**GIVEN TEXT**:

Thanks, I'm not worried about getting a 'perfect' specimen. That's not my goal. The thing I'm worried about, (And I have seen this many times, not as much in reptile breeds though) is when they say: 'Grade B turtles have minor shell imperfections, damaged eyes, missing claws..etc..' That's not what I'm worried about It's the "And grade B turtles get no benefits." That is what bothers me. Because if I get a turtle, that dies. I basically wasted 50 bucks. And I don't get a new one. Or really anything back. Thanks again. I learned something today, I'm looking at 'TheTurtleStore" right now. They seem to have decent Musks. Again thanks I'll check out the turtle source. Oh, one reason I'm being stingy (I should have wrote this in my original question, but I forgot, sorry) is when I was say 8, I wanted a turtle, so I convinced my parents to buy me a baby Red Eared Slider (We where buying it Blindly, so I wasn't very smart, I had no idea how big they got) the first one died in a couple days. So I got a new one, that one died too. I don't want to have that repeated.


----------



## KatyshaB (May 10, 2016)

Markw84 said:


> As far as commercial sources, I think your expectation of exact pictures and history of a specific animal is unreasonable,


One more thing, yes I agree, my expectation of exact pictures is for anybody I would buy from here. On TFO. Sorry I didn't explain myself well enough, I hope this cleared everything up.


----------

**PARTS OF THE EXERCISE**:
- A) Answer these from the turtle thread:
(i) How much money does the writer say would be wasted if a grade B turtle died?
(ii) What kind of turtle did the writer's parents buy when the writer was 8?
(iii) On what date did KatyshaB post?
- B) Please output the passage of the turtle thread from "## KatyshaB (May" to "cleared everything up.", word for word.
Rely only on the turtle thread when answering.

**DATA LINES**:
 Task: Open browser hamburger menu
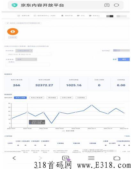coord(91,158)
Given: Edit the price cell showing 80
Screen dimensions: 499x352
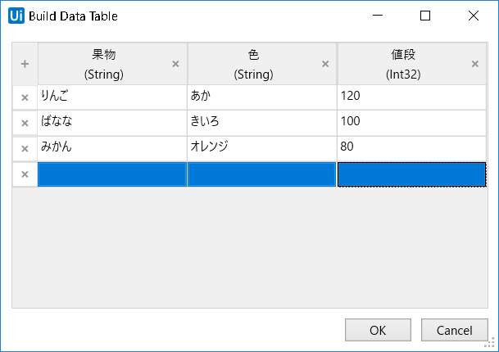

**ANSWERS TO THE EXERCISE**:
- A)
(i) 50 bucks
(ii) A baby Red Eared Slider
(iii) May 10, 2016

- B)
## KatyshaB (May 10, 2016)

Markw84 said:


> As far as commercial sources, I think your expectation of exact pictures and history of a specific animal is unreasonable,


One more thing, yes I agree, my expectation of exact pictures is for anybody I would buy from here. On TFO. Sorry I didn't explain myself well enough, I hope this cleared everything up.